A Second Chance for Ex-Offenders
Prison – You may be confined by it, do not be defined by it. As a former judge and lawyer, Kameel Khan (DCI 2017) knows this to be true. He has transferred and modified Stanford’s Project ReMade to the United Kingdom to provide ex-offenders an opportunity to establish a new life.
Upon entering the Stanford DCI program in 2017, Kameel Khan’s focus was in the rehabilitation of ex-offenders. As a lawyer, judge and former law professor, his background included defending people on death row from the Caribbean before the Privy Council (UK), the highest court of appeal for that region. Kameel also headed up the Ex-Offenders Programme at the Prince’s Trust Mosaic, a program that seeks to provide mentoring, training and employment for ex-offenders through partnerships created with corporations.
While taking courses at Stanford Law School, Professor Bob Weisberg introduced Kameel to Project ReMade, a program conceived by Stanford students in 2010 with the goal of assisting individuals re-entering society from prison to find and maintain stable employment. Project ReMade continues to be jointly run by the Law School and Graduate School of Business.
What has happened since you completed the DCI program?
Stanford pivoted me from the corporate world. I decided I would use my experience as a judge and lawyer dealing with ex-offenders to create a platform to help that group succeed in the outside world. Returning home, I brought the ReMade concept to the UK at Kings College, University of London.
Tell us about ReMAKE UK
The basic program involves 16 “entrepreneurs” (ex-offenders), 16 business/law school students and 16 business mentors. In order to qualify for the program, the “entrepreneur” must be at least one year out of prison, sign a contract committing to full participation and have an idea for a business.
Their participation in ReMAKE enables them to integrate into society in a very legitimate way. During the program, they are taught by student teachers and receive guidance and feedback on their business plans from faculty and business mentors. At the end of the 12-week program each “entrepreneur” receives a graduation certificate. This is a big deal since many never graduated from high school, much less attend a university.
How did your DCI experience influence your work establishing ReMAKE UK?
My time at Stanford was transformative. The “gap year” provided me with the time and resources that enabled me to better think about what I wanted to do. We set up ReMAKE UK using the practices I acquired from Stanford’s d.school. Similar to DCI, key principles of ReMAKE UK are purpose and community. And I’m proud to say that several DCI Fellows, including Maria Admundson and Rick Woolworth (both DCI 2017), provide support and mentor content to the program.
A big part of my Stanford DCI experience was learning the power of storytelling from Professor Jennifer Aker. In our new “Tell My Story” program, ReMAKE UK graduates go into public schools at the middle and upper level to share their stories. The schools really value this unique experience for their students. Students understand the criminal justice system directly from those who have been through it.
Project ReMAKE Entrepreneurs celebrate with Kameel (center)

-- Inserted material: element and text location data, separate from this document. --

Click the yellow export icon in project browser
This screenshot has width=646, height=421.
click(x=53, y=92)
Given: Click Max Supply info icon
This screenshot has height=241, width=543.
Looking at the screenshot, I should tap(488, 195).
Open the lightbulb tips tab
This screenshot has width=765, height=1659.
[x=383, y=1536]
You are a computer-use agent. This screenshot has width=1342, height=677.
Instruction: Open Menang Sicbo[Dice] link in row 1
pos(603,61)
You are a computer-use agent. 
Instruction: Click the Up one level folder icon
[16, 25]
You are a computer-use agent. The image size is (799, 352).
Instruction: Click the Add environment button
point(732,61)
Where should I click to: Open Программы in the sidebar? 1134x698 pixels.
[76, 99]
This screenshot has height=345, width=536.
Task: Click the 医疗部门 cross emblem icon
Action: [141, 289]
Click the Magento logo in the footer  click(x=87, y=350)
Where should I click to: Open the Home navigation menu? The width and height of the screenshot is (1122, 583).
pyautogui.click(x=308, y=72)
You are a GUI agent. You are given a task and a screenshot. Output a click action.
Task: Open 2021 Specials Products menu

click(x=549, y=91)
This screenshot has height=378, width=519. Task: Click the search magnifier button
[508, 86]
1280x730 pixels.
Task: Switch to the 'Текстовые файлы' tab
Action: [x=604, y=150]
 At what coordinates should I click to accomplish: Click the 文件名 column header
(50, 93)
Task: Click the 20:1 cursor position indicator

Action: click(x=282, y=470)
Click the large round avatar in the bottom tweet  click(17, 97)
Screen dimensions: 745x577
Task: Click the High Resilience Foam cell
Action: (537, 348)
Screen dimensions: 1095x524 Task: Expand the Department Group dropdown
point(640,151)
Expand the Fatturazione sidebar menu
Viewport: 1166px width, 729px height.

What’s next for ReMAKE UK?
ReMAKE UK has recently partnered with a training provider to offer over 300 free courses to our entrepreneurs. In addition, we are working with them on their “Virtual Campus” which is the technology platform for providing courses to people in prison.
This year we launched a program with the University of Lancashire where we apply, on behalf of prisoners, for any tax rebate due to them while they were working or self-employed. Many of our entrepreneurs have never filed a tax return. The first 12,000 Pounds Sterling is not taxed as a personal allowance, so we claim back tax which should not have been deducted when originally paid (similar to payroll tax in USA). This puts a little extra money in their pocket. Most people avoid prisoners. We need to remember that they’re people. They are someone’s son/daughter/father /mother.
In the ReMAKE program, they are treated with civility and are accepted by their new community. As we remind our entrepreneurs, “Prison – You may be confined by it, do not be defined by it.”
What are the results?
We were able to get all our entrepreneurs a job placement in our first year program. A job is transformative for an ex-offender. One entrepreneur said “getting a job gave me goosebumps.” On graduation day the entrepreneurs bring along their family. It is their way of saying “look at me now!” I have met several moms and the message is always the same – my child now believes he can be a somebody.
John, a current participant, states, “It is a privilege and a wonderful opportunity to be part of Project ReMAKE, I felt a sense of community and belongingness within its fold. The difficulties of accepting and forgiving one’s past and reconciling with the present is always a challenge for anyone who has traversed similar paths, it is a bridge to a future with renewed courage and outlook for a fulfilling life ahead. A place of being oneself free of judgement and ridicule from downfalls endured, imbued with noble ideals that encourages rising up towards inspired beginnings, to hope anew, to dream again.”